• [WRITTEN REQUEST A] Lay out every line of the entries that follow the blog post as a Markdown table with the columns Row and Entry line, numbering the rows and skipping blank lines. Leave the pictures out.

• [TEXT EXCERPT]
════════

Thursday, 23 April 2009

Princesses and poor men.

Wedding anniversary night. Nine whole years married, despite me clearly having a series of debilitating character flaws that would have caused most women to throw their hands up in despair and head for the hills, long, long before we started picking out china patterns. My wife not only remains married to me, but also claims to intermittently enjoy it - which either says a great deal about her superhuman levels of patience, tolerance and forgiveness, or my truly startling prowess in the bedroom. It's a tough call, but I'll let you make your own minds up.
We have celebrated the event by really pushing the boat out: we have 'enjoyed' a really pretty middling takeaway curry and had a good sneer at Surallen's Calvalcade of Business Idiots (i.e The Apprentice). We have then done what every married couple with young children does when given the chance: gone to bed for a good hard sleep.

════════

• [LISTING]
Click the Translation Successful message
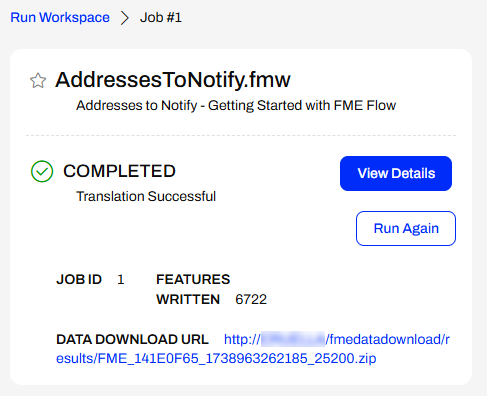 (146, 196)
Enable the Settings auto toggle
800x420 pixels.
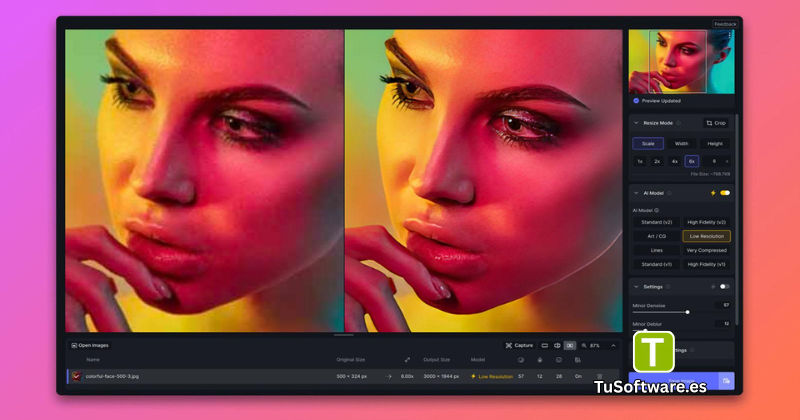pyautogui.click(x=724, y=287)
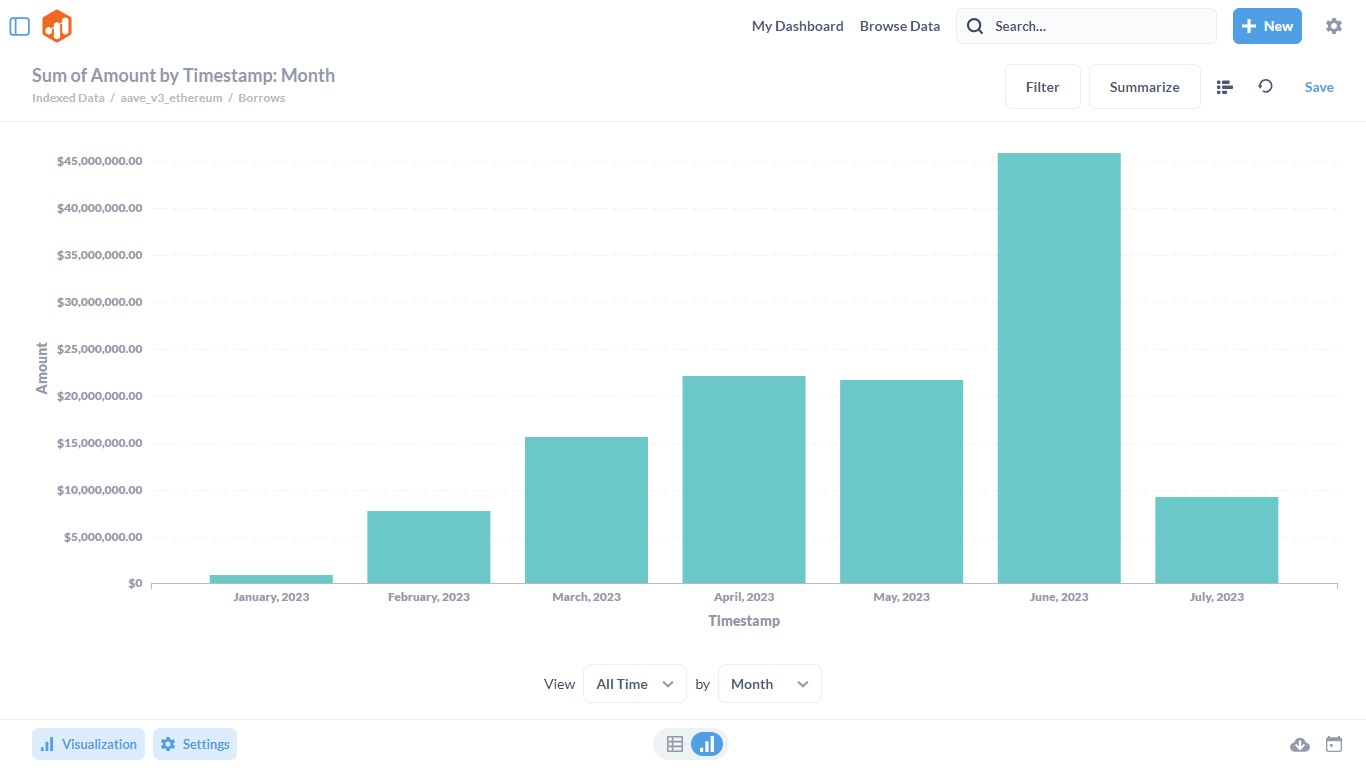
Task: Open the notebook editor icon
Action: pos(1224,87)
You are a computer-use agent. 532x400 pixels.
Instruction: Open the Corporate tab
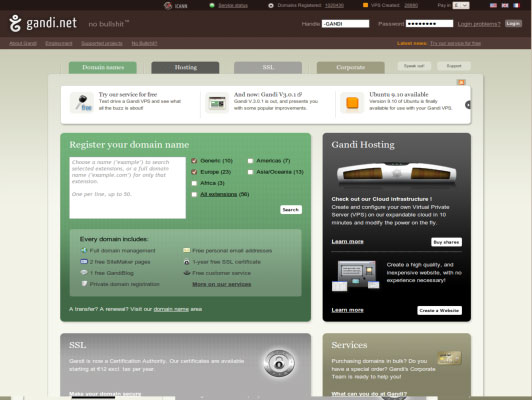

════════

• [WRITTEN REQUEST B]
Answer these questions from the blog post, one per line:
(i) How many years has the couple been married?
(ii) What food did they eat to celebrate?
(iii) What did they do after sneering at The Apprentice?

• [EXERCISE SOLUTION A]
| Row | Entry line |
|---|---|
| 1 | Click the Translation Successful message |
| 2 |  (146, 196) |
| 3 | Enable the Settings auto toggle |
| 4 | 800x420 pixels. |
| 5 | pyautogui.click(x=724, y=287) |
| 6 | Task: Open the notebook editor icon |
| 7 | Action: pos(1224,87) |
| 8 | You are a computer-use agent. 532x400 pixels. |
| 9 | Instruction: Open the Corporate tab |

• [EXERCISE SOLUTION B]
(i) Nine years.
(ii) A takeaway curry.
(iii) They went to bed for a good hard sleep.